> _RECORD EXCERPTS_:

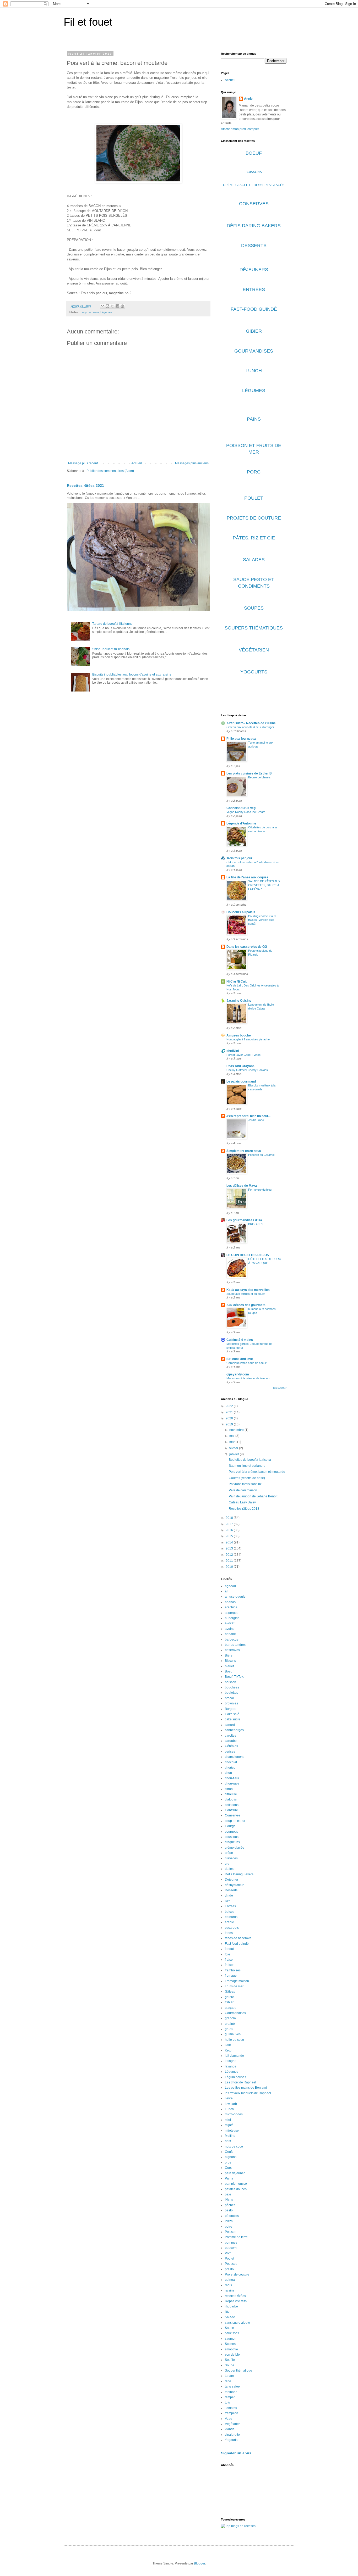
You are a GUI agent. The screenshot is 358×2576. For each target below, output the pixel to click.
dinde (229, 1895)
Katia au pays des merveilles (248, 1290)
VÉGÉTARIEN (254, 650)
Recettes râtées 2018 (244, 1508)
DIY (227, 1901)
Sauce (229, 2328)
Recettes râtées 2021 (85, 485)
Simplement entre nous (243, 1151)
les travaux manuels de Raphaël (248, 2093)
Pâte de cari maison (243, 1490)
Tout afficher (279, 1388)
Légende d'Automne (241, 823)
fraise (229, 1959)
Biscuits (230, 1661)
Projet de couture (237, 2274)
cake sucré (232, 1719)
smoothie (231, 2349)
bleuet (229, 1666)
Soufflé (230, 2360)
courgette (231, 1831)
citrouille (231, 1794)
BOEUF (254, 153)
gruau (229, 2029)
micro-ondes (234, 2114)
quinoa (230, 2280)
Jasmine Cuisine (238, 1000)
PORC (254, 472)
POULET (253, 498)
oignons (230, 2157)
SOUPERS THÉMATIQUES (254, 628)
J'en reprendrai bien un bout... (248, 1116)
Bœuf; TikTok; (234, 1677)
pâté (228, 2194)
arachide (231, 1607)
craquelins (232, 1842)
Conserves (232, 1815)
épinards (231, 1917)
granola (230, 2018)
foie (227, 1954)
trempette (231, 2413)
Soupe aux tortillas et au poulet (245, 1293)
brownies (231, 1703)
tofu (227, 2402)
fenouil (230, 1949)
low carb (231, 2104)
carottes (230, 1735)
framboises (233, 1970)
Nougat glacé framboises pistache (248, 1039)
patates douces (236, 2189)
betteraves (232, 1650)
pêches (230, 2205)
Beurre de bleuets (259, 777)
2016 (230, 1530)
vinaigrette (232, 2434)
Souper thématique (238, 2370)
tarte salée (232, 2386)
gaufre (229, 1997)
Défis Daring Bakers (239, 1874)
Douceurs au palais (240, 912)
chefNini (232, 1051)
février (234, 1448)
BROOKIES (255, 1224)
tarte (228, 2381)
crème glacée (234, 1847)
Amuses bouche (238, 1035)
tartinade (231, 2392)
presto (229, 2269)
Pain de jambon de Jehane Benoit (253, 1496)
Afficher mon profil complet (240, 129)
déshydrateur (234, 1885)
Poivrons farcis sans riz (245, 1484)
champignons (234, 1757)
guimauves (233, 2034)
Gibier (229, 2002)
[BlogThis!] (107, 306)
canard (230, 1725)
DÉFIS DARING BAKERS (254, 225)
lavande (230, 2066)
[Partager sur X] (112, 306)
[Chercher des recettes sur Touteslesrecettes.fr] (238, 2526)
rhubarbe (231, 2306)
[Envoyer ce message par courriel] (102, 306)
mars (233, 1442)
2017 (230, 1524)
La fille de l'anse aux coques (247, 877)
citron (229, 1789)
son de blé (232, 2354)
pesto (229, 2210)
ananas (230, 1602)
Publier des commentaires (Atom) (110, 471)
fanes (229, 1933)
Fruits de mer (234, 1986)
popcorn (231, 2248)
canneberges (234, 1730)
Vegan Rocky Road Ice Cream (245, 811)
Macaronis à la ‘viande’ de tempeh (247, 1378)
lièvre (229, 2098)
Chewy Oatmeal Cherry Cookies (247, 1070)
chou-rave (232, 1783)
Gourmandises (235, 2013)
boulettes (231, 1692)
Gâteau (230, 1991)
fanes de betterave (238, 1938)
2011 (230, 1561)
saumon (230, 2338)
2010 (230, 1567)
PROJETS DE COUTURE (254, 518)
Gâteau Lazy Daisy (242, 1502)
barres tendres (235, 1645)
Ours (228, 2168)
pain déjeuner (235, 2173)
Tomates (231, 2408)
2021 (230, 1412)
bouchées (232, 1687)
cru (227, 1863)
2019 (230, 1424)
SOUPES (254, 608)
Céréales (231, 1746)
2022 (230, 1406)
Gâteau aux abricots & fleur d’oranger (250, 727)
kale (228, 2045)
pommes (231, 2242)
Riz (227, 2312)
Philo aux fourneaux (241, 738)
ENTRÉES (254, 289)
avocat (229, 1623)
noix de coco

> _EXERCISE DESCRIPTION_: Except for the pictures, please retype the listing above exactly.

> _ANSWER FOR THIS EXERCISE_:
You are a GUI agent. The screenshot is 358×2576. For each target below, output the pixel to click.
dinde (229, 1895)
Katia au pays des merveilles (248, 1290)
VÉGÉTARIEN (254, 650)
Recettes râtées 2018 (244, 1508)
DIY (227, 1901)
Sauce (229, 2328)
Recettes râtées 2021 (85, 485)
Simplement entre nous (243, 1151)
les travaux manuels de Raphaël (248, 2093)
Pâte de cari maison (243, 1490)
Tout afficher (279, 1388)
Légende d'Automne (241, 823)
fraise (229, 1959)
Biscuits (230, 1661)
Projet de couture (237, 2274)
cake sucré (232, 1719)
smoothie (231, 2349)
bleuet (229, 1666)
Soufflé (230, 2360)
courgette (231, 1831)
citrouille (231, 1794)
BOEUF (254, 153)
gruau (229, 2029)
micro-ondes (234, 2114)
quinoa (230, 2280)
Jasmine Cuisine (238, 1000)
PORC (254, 472)
POULET (253, 498)
oignons (230, 2157)
SOUPERS THÉMATIQUES (254, 628)
J'en reprendrai bien un bout... (248, 1116)
Bœuf; TikTok; (234, 1677)
pâté (228, 2194)
arachide (231, 1607)
craquelins (232, 1842)
Conserves (232, 1815)
épinards (231, 1917)
granola (230, 2018)
foie (227, 1954)
trempette (231, 2413)
Soupe aux tortillas et au poulet (245, 1293)
brownies (231, 1703)
tofu (227, 2402)
fenouil (230, 1949)
low carb (231, 2104)
carottes (230, 1735)
framboises (233, 1970)
Nougat glacé framboises pistache (248, 1039)
patates douces (236, 2189)
betteraves (232, 1650)
pêches (230, 2205)
Beurre de bleuets (259, 777)
2016 (230, 1530)
vinaigrette (232, 2434)
Souper thématique (238, 2370)
tarte salée (232, 2386)
gaufre (229, 1997)
Défis Daring Bakers (239, 1874)
Douceurs au palais (240, 912)
chefNini (232, 1051)
février (234, 1448)
BROOKIES (255, 1224)
tarte (228, 2381)
crème glacée (234, 1847)
Amuses bouche (238, 1035)
tartinade (231, 2392)
presto (229, 2269)
Pain de jambon de Jehane Benoit (253, 1496)
Afficher mon profil complet (240, 129)
déshydrateur (234, 1885)
Poivrons farcis sans riz (245, 1484)
champignons (234, 1757)
guimauves (233, 2034)
Gibier (229, 2002)
[BlogThis!] (107, 306)
canard (230, 1725)
DÉFIS DARING BAKERS (254, 225)
lavande (230, 2066)
[Partager sur X] (112, 306)
[Chercher des recettes sur Touteslesrecettes.fr] (238, 2526)
rhubarbe (231, 2306)
[Envoyer ce message par courriel] (102, 306)
mars (233, 1442)
2017 (230, 1524)
La fille de l'anse aux coques (247, 877)
citron (229, 1789)
son de blé (232, 2354)
pesto (229, 2210)
ananas (230, 1602)
Publier des commentaires (Atom) (110, 471)
fanes (229, 1933)
Fruits de mer (234, 1986)
popcorn (231, 2248)
canneberges (234, 1730)
Vegan Rocky Road Ice Cream (245, 811)
Macaronis à la ‘viande’ de tempeh (247, 1378)
lièvre (229, 2098)
Chewy Oatmeal Cherry Cookies (247, 1070)
chou-rave (232, 1783)
Gourmandises (235, 2013)
boulettes (231, 1692)
Gâteau (230, 1991)
fanes de betterave (238, 1938)
2011 (230, 1561)
saumon (230, 2338)
2010 (230, 1567)
PROJETS DE COUTURE (254, 518)
Gâteau Lazy Daisy (242, 1502)
barres tendres (235, 1645)
Ours (228, 2168)
pain déjeuner (235, 2173)
Tomates (231, 2408)
2021 (230, 1412)
bouchées (232, 1687)
cru (227, 1863)
2019 (230, 1424)
SOUPES (254, 608)
Céréales (231, 1746)
2022 (230, 1406)
Gâteau aux abricots & fleur d’oranger (250, 727)
kale (228, 2045)
pommes (231, 2242)
Riz (227, 2312)
Philo aux fourneaux (241, 738)
ENTRÉES (254, 289)
avocat (229, 1623)
noix de coco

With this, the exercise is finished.